The computing resources of Infomotions, Inc. are minimal. They include a six–year old, single–processor, Intel–based computer running Linux on top of 512 MB of RAM and an 18 GB hard disk drive. Most desktop machines have more horsepower than the server. The bottleneck regarding the server’s functionality is not its CPU but rather its network connection. Infomotions.com requires a static IP address, and Infomotions, Inc. can only afford a DSL connection with an outbound speed of 512 Kbps/second. This means connections to infomotions.com are slow, especially when many have DSL connections with 2–3 MB/second inbound speeds. The network is only as fast as the slowest connection, and infomotions.com is quite likely the weakest link in the chain.

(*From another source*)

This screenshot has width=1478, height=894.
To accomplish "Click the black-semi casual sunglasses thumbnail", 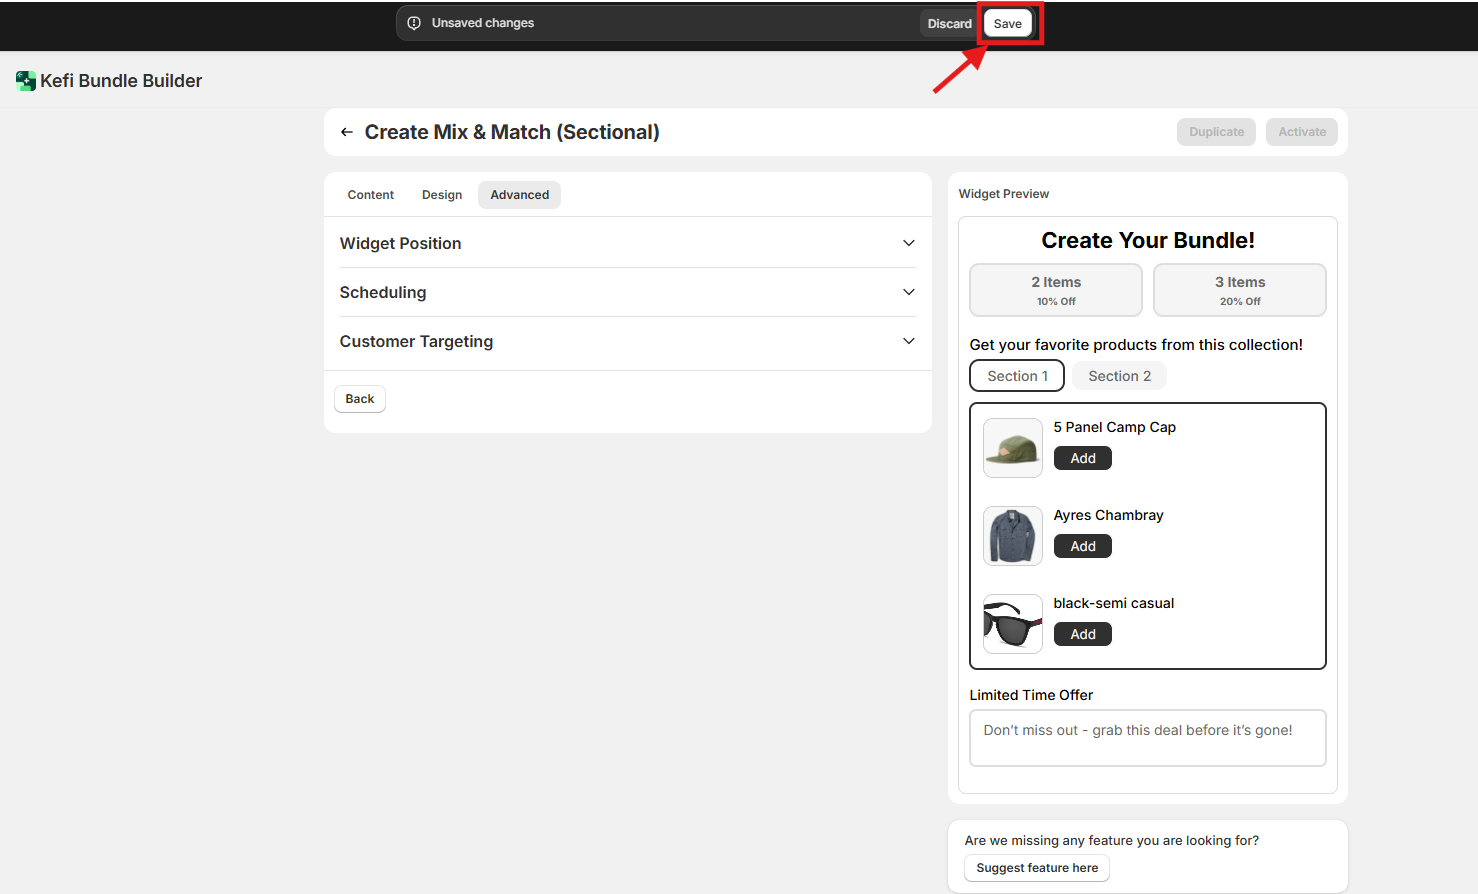I will click(x=1013, y=624).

Log files of infomotions.com are interesting to evaluate. During the month of January 2006, infomotions.com processed 2.2 million requests. In February 2.4 million requests were processed. This came to a total of 79 GB of data sent over the wires to 300,000 distinct computers around the world. Not bad for such a small computing infrastructure, and it just goes to show how you don’t need a big bad computer do to this kind of work.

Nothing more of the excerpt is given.